Monday, November 10, 2014

UAE's carbon capture project to remove 800.000 tonnes of carbon dioxide per year

Since the opening of Boundary Dam a month ago, there seems to be a significant uptick in CCS-related news around the net.  In particular, journalists have discovered the most recent "Global Status of CCS" report.  Although issued already in February, it has gone relatively unnoticed until recently.  However, along with the news from Boundary Dam, it provides a background narrative of CCS regaining momentum despite significant setbacks over the last years.  In particular, the report notes a 50 percent increase in projects under construction or in operation since 2011, with Boundary Dam as the most prominent example.

However, the report also mentions developments for CCS in the industrial sector, which until now has been little discussed.  Whereas CO2 emissions from power production can at least in theory be replaced (in the longer run) by renewable energy, no such substitution is possible in the production of commodities such as cement, petrochemicals and steel.  In these cases, the emissions do not so much stem from energy generation from fossil fuels, as from release of CO2 inherent to the input materials and manufacturing process itself.

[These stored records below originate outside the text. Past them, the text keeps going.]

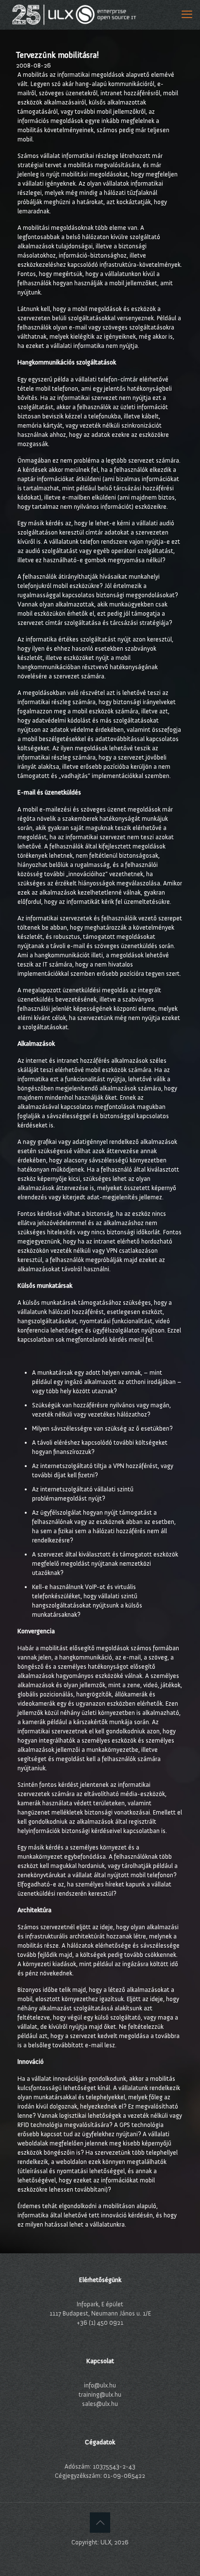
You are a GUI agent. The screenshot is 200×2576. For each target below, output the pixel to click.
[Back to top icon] (100, 2522)
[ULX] (74, 14)
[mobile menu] (187, 14)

Emissions from the industrial sector are significant.  According to IEA, they constitute between one fourth and one third of worldwide CO2 emissions.  Since changing to renewable energy sources will do nothing about these emissions, CCS is the only option available to curb them.  However, little has happened on this front.

Until now.

According to the aforementioned report, two industrial CCS projects will become operational over the next two years.  One is the Illinois Industrial CCS Project, which is expected to start operations in 2015.  The plant captures CO2 from the production of biofuels, which means that it may actually be producing negative emissions.  Moreover, the captured CO2 will be stored in an onshore saline formation, meaning it will not be used for enhanced oil recovery, like so many other CO2 injection operations in the US.

The other project mentioned by the report is the UAE carbon capture project to remove 800.000 tonnes of CO2 annually from steel production.  The captured CO2 will here be used for enhanced oil recovery.  Whereas critics may question the environmental friendliness of such a scheme, there are a few arguments why this is, in fact, a relevant event for emission reductions.  First of all, oil produced from CO2 injection will necessarily have a lower impact on total CO2 emissions due to the carbon locked up by the CO2 injections themselves.  Second, as a the pioneer CCS project for the steel industry, it will provide a very interesting case study both for the industry itself and the wider researcher community.  Lessons learned from this project may help develop the technology, bring down costs, and lower the barriers for applying CCS elsewhere.

Overall, the Illinois and UAE projects may become to the industrial sector what Boundary Dam has been for the electricity generating sector: powerful examples of CCS as proven technologies.